Feeling Rule Management and Relational Authority: Fostering patient compliance in palliative care consultations
通过观察姑息治疗咨询,发现专业人员通过纠正患者的情感规则(如恐惧治愈、希望缓解痛苦、对延长痛苦感到内疚)来促进患者依从,并指出权威部分依赖于管理更广泛的情感规则而非个体情绪。
Once conferred by jurisdictions, hierarchies, or credentials, professional authority is now considered relational and probabilistic, drawing attention to actions that professionals can take to encourage client compliance. In this paper, we use ethnographic observations of palliative care consultations to show that professionals suggest feeling rules that correct patients’ lay understandings and in doing so facilitate compliance.

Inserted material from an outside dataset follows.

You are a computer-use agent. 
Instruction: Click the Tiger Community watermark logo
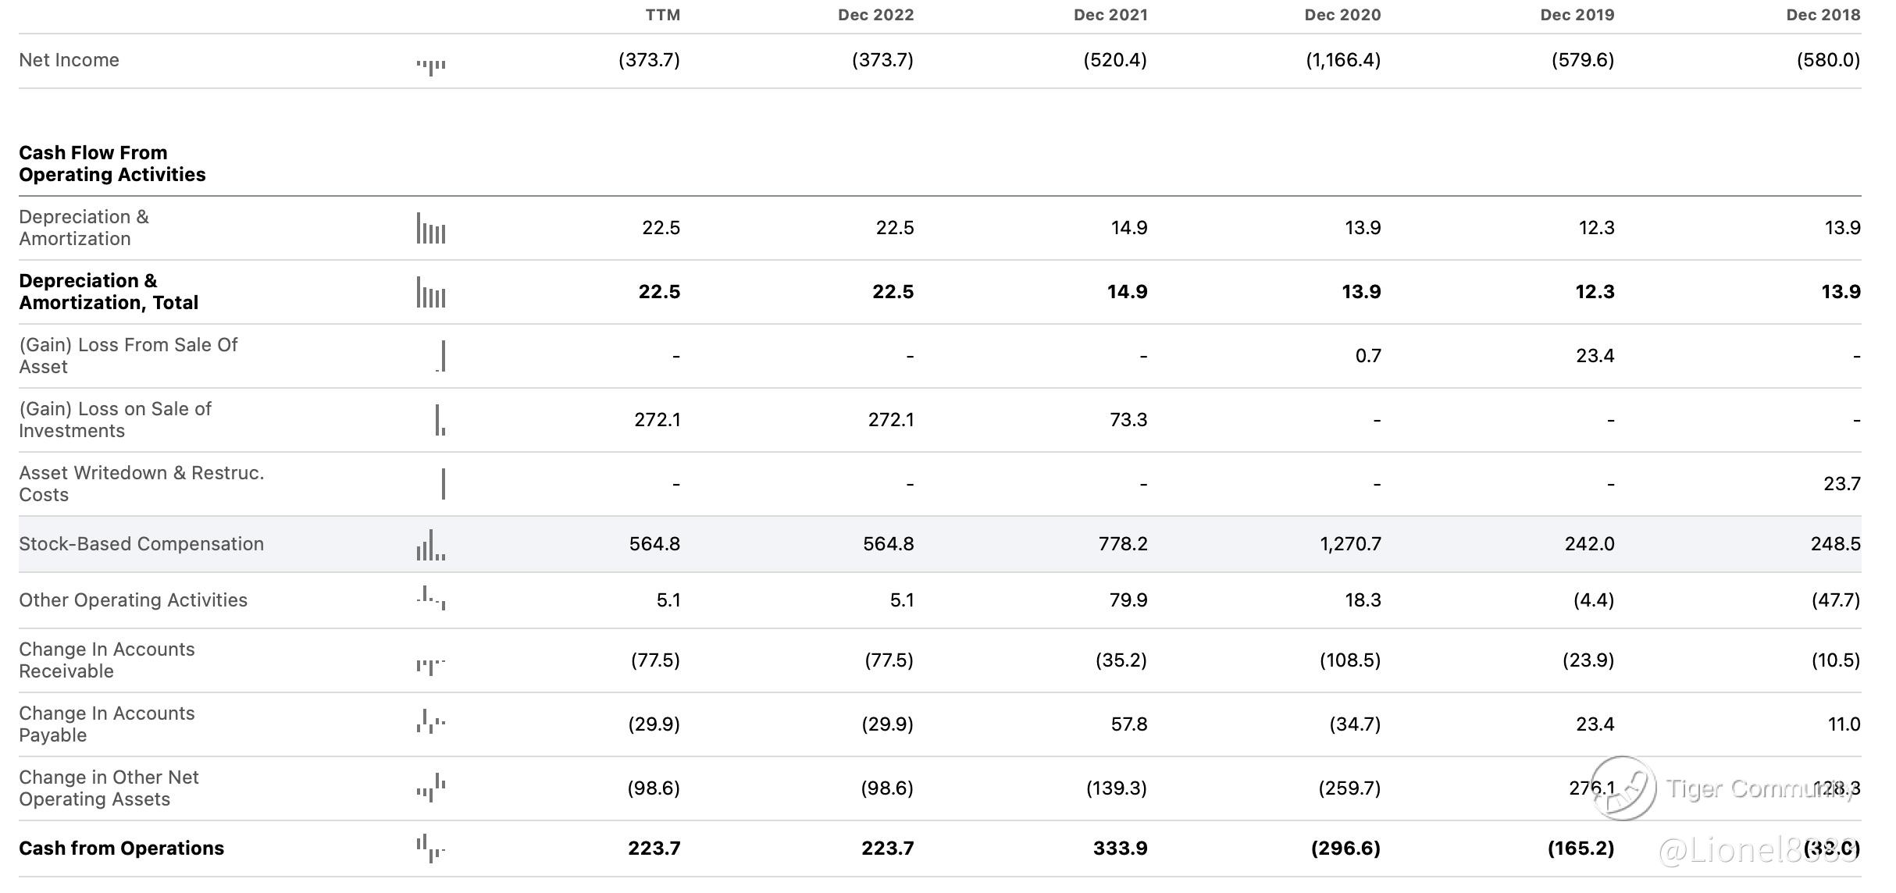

Palliative care professionals suggested three corrective feeling rules that validate patients’ emotions and reattribute them to circumstances aligned with professionals’ expert recommendations for care: that patients should fear curative treatment, that patients should hope for pain relief, and that patients and family members should feel guilty for prolonging misery. We argue that authority depends, in part, on professionals’ ability to manage broader feeling rules instead of individual emotions. Given that feeling rule management involves altering meanings of what is considered appropriate, we contend that professionals’ symbolic power and emotional capital underpin their authority in the professional–client encounter.